It is important to bear in mind the relief sought by the plaintiffs is quite limited. It is for the delivery up of the [York] property. There can be no question about whether the plaintiffs are entitled to possession of that property. They clearly are. Nor can there be any question about the rights of the plaintiffs to go about their receivership unhindered. There is sufficient evidence to suggest the defendants are hindering the plaintiffs in the conduct of the receivership. The plaintiffs are entitled to an order preventing any further interference from the defendants.
The master's orders
The master ordered that the appellants provide unrestricted access to the York property and to the two properties in Shadforth and refrain from interfering with the receivers' possession and sale of such properties. He also ordered the appellants to leave forthwith the York property and remove their personal belongings from it. He also gave leave to the appellants to defend the action in relation to pars 2.2 and 2.3 of the statement of claim.
The appeal to the Court of Appeal
The appellants appealed Master Sanderson's decision by notice of appeal dated 6 July 2012. On 9 August 2012, the appellants filed an application, with a book of documents entitled 'affidavit', for the following:
1.An extension of 28 days to file the appellants' case for appeal.
2.To join NAB as a third party to the proceedings below and to this appeal.
3.A stay of the orders made by Master Sanderson pending determination of the appeal.
4.An order that any property owned by Bonthorpe not be sold pending the determination of the appeal.
5.An order that the appellants be allowed to return to the farm property at York pending the determination of the appeal.
6.An order that the receivers pay the appellants' costs of the application and of the appeal.
On 27 August 2012, Pullin JA made an order extending the time for the appellants to file and serve the appellants' case to 4 September 2012. His Honour ordered that the balance of the application be listed for hearing on 6 September 2012. This left points 2 to 6 (above) to be considered. On 6 September 2012 the applications were adjourned to 18 September 2012.
The appellants' case
The appellants' case was filed and served on 4 September 2012. There are 54 grounds of appeal.

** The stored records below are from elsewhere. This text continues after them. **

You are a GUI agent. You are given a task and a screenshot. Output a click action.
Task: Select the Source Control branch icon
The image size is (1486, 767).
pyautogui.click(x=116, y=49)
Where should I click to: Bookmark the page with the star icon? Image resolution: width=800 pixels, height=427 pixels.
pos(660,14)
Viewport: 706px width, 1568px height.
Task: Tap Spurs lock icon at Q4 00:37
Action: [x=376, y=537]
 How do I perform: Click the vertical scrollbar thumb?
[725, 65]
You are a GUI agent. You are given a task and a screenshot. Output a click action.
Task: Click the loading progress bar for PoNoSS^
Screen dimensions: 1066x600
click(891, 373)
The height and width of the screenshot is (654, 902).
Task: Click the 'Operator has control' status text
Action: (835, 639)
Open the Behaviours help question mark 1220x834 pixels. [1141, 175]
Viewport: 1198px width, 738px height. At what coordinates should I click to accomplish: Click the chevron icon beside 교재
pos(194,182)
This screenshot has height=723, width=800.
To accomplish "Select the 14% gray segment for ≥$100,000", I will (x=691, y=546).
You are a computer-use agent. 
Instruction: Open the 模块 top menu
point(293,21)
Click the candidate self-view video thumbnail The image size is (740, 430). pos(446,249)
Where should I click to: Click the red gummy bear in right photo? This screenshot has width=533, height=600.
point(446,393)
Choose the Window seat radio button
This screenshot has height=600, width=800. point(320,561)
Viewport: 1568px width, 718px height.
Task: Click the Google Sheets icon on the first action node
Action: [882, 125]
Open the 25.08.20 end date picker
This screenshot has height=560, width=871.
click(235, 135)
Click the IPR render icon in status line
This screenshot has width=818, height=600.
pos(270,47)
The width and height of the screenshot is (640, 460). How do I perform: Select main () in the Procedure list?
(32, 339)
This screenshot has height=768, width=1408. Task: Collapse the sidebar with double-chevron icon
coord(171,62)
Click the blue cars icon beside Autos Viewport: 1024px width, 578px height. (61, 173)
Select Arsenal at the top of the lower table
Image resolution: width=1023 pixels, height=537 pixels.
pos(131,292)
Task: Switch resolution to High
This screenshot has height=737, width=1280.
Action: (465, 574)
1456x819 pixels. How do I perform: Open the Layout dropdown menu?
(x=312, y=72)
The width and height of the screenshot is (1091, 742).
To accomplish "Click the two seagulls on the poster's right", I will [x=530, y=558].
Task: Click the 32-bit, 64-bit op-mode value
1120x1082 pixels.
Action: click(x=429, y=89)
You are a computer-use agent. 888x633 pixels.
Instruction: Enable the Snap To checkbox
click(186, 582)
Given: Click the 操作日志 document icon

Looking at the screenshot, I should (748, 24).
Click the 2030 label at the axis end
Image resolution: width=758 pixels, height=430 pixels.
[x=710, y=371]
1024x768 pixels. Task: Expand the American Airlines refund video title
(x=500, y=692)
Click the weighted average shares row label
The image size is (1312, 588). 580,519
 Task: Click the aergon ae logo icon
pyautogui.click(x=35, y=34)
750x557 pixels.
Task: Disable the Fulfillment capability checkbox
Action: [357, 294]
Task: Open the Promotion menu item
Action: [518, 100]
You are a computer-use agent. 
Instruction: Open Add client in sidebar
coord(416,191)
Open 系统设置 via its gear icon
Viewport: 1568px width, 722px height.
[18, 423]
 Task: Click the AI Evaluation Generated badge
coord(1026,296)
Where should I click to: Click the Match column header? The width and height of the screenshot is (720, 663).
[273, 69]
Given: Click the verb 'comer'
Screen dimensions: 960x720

The grounds can be distilled into the following categories of complaint:
1.The appellants were denied natural justice in that they were denied the opportunity to obtain legal representation (grounds 1 and 53).
2.The master denied the appellants the opportunity to be heard, erred in allowing Mr Butler's affidavit to be received into evidence, and erred in disallowing an adjournment (grounds 2, 12 and 48).
3.The receivers were not lawfully appointed as the notices of demand were invalid and the charge and mortgages were invalid (grounds 3, 6, 19, 23 and 26).
4.The receivers and/or the bank had engaged in fraud, misleading and deceptive conduct, defamation and had unclean hands, and the bank was guilty of undue influence, unconscionable conduct and misrepresentation (grounds 5, 8, 9, 17, 27, 31, 33, 50 and 54).
5.The master erred when he ordered summary judgment when he should have allowed for the discovery of documents (grounds 7 and (in part) 48).
6.The master made certain errors in relation to a complaint to the Financial Ombudsman (grounds 11, 12, 13, 14 and 38).
7.The master erred in failing to find that the receivers' solicitors had a conflict of interest in that they also acted for NAB and that there had been a resultant denial of natural justice (grounds 15 and 16).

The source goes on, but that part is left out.